§ AIM OF THE EXERCISE: Where the word "width" occurs in a line of the data, return the whole line.

§ INFORMATION GIVEN:
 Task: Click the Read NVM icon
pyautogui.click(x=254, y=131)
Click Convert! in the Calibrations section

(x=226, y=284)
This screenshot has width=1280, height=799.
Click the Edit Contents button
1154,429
---
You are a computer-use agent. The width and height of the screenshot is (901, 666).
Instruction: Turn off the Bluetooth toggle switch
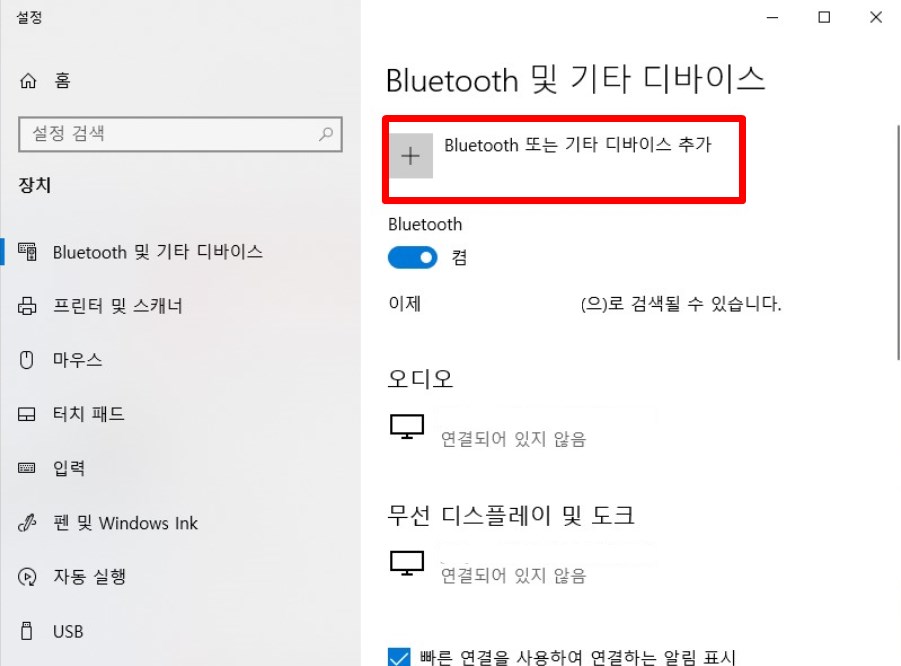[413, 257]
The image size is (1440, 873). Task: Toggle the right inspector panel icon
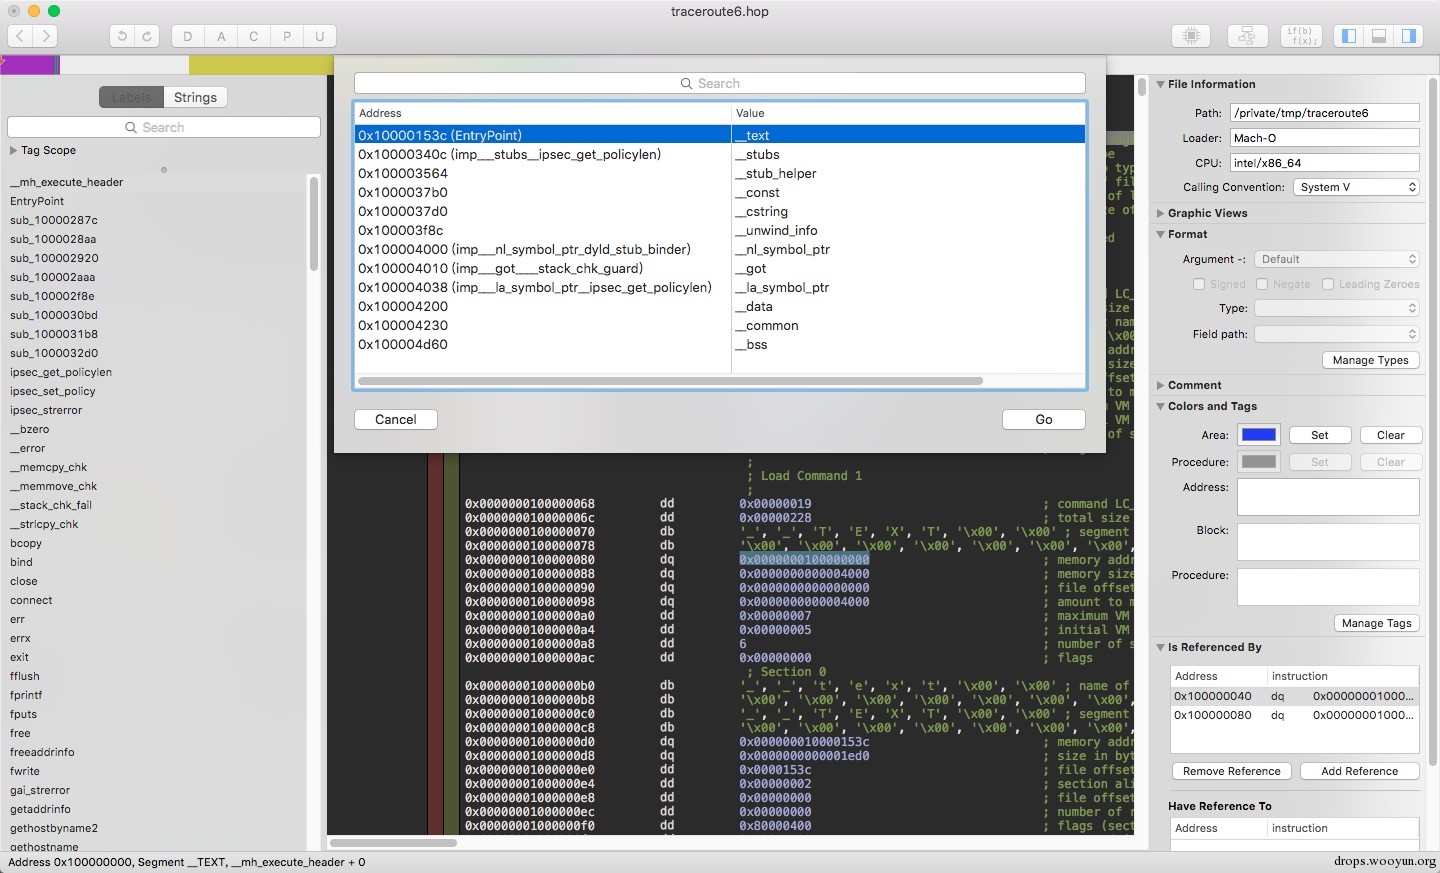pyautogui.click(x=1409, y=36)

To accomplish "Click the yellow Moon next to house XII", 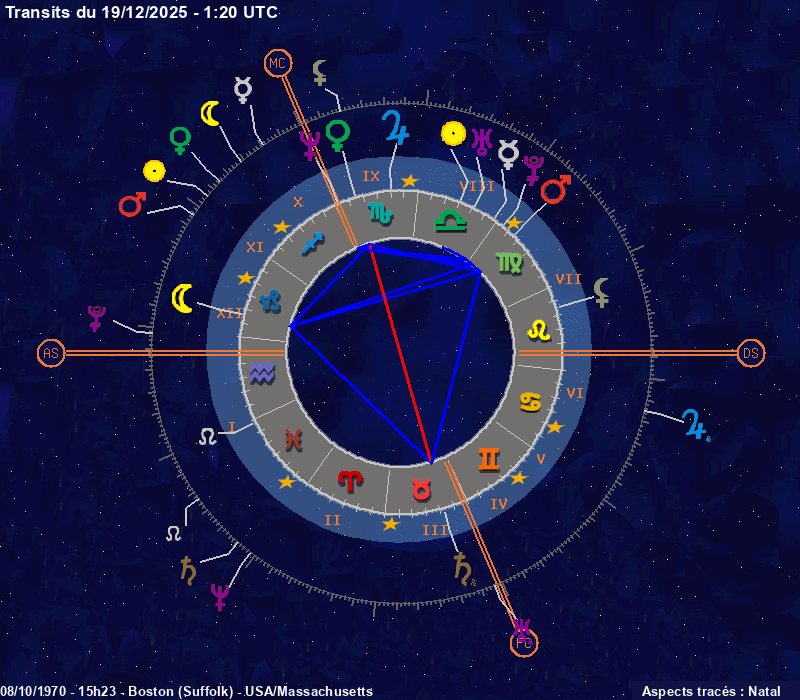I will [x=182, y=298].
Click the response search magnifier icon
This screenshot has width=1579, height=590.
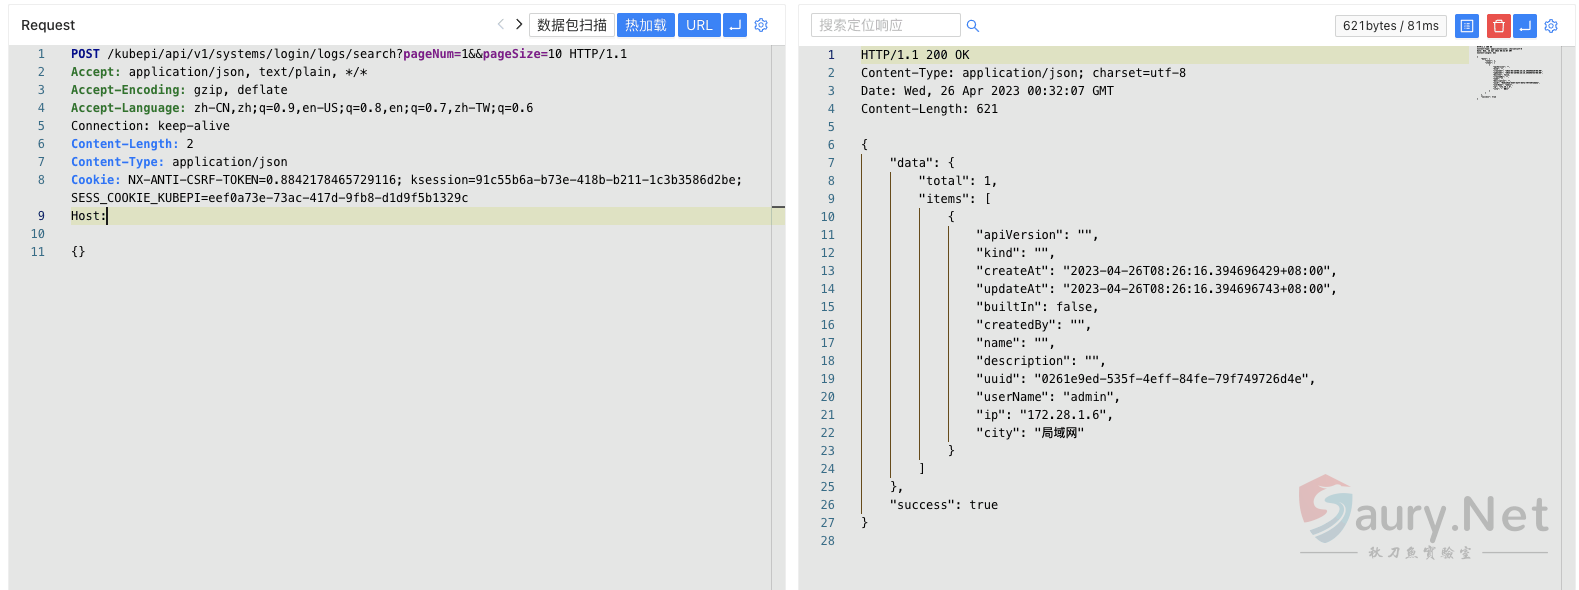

§ TASK SOLUTION:
This screenshot has width=1280, height=799.
You are a computer-use agent. The width and height of the screenshot is (901, 666).
This screenshot has width=1579, height=590.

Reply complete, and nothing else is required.